Marriage: Creating a Partnership, Not Reeling in a Catch
The great Romantic painters had the same goal—to craft an image so beautiful that it would come to life and marry them. Increase your chances of turning images into love using the modern version of painting, photography …
The sample photo suggests that the way to transform "images into love" to is throw on some kitschy lingerie, splay yourself in the most awkward position imaginable on a bed, and fork over $95.00 for the picture.

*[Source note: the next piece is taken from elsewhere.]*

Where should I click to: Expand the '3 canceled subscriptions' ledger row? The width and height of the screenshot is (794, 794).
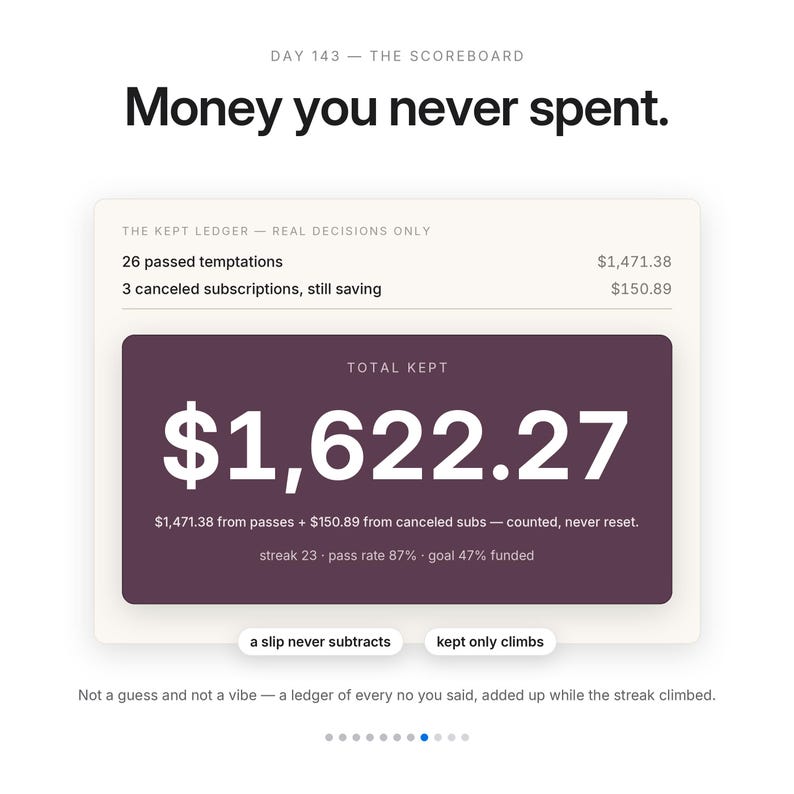tap(397, 289)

The image might have gone from G-rated to R-rated, but the sentiment in this marketing campaign is strikingly similar to those of the conduct books popular around the eighteenth century. Such literature offered young ladies not only moral and domestic instruction, but also tips on how to attract the best husband. If you've read any Jane Austen, then you've encountered her satirical treatment of these works: priggish Mr. Collins reads passages from one popular conduct book to the captive Bennet girls, and the heroine of Emma tries to make a love-match by painting an "enhanced" portrait of her friend in hopes a gentleman will fall in love with the woman in the painting.
Since reading (as opposed, perhaps, to seeing) is believing, here are some samples from the original sources:
In his 1765 Sermons to Young Women, Rev. James Fordyce wrote:
Your best emblem, beloved, is the smiling form of peace, robed in white, and bearing a branch of olive … in a female we wish nothing to reign but love and tenderness ….
A modest but animated mien, an air at once unaffected and noble, are doubtless circumstances of great attraction and delight.
Dr. John Gregory warns women in A Father's Legacy to his Daughters of 1774:
The power of a fine woman over the hearts of men, of men of the finest parts, is even beyond what he conceives. They are sensible of the pleasing illusion, but they cannot, nor do they wish to dissolve it. But if she is determined to dispel the charm, it certainly is in her power: she may soon reduce the angel to a very ordinary girl.
Centuries of advancements for women separate Emma and the conduct books from the Groupon boudoir photo offer, yet they all convey the notion that if a woman can project the desired image—angelic in the eighteenth century, erotic in the twenty-first—she will succeed in her quest to catch a man.
When the basis of marriage was economic or political—as it has been for nearly all of human history—it made sense for a woman to direct her wiles toward making "a good catch." Most times her very livelihood depended on it. But around the time these conduct books were being written, a major shift was taking place in the view of marriage, a shift that occurred through a newly emerging Christian understanding of marriage.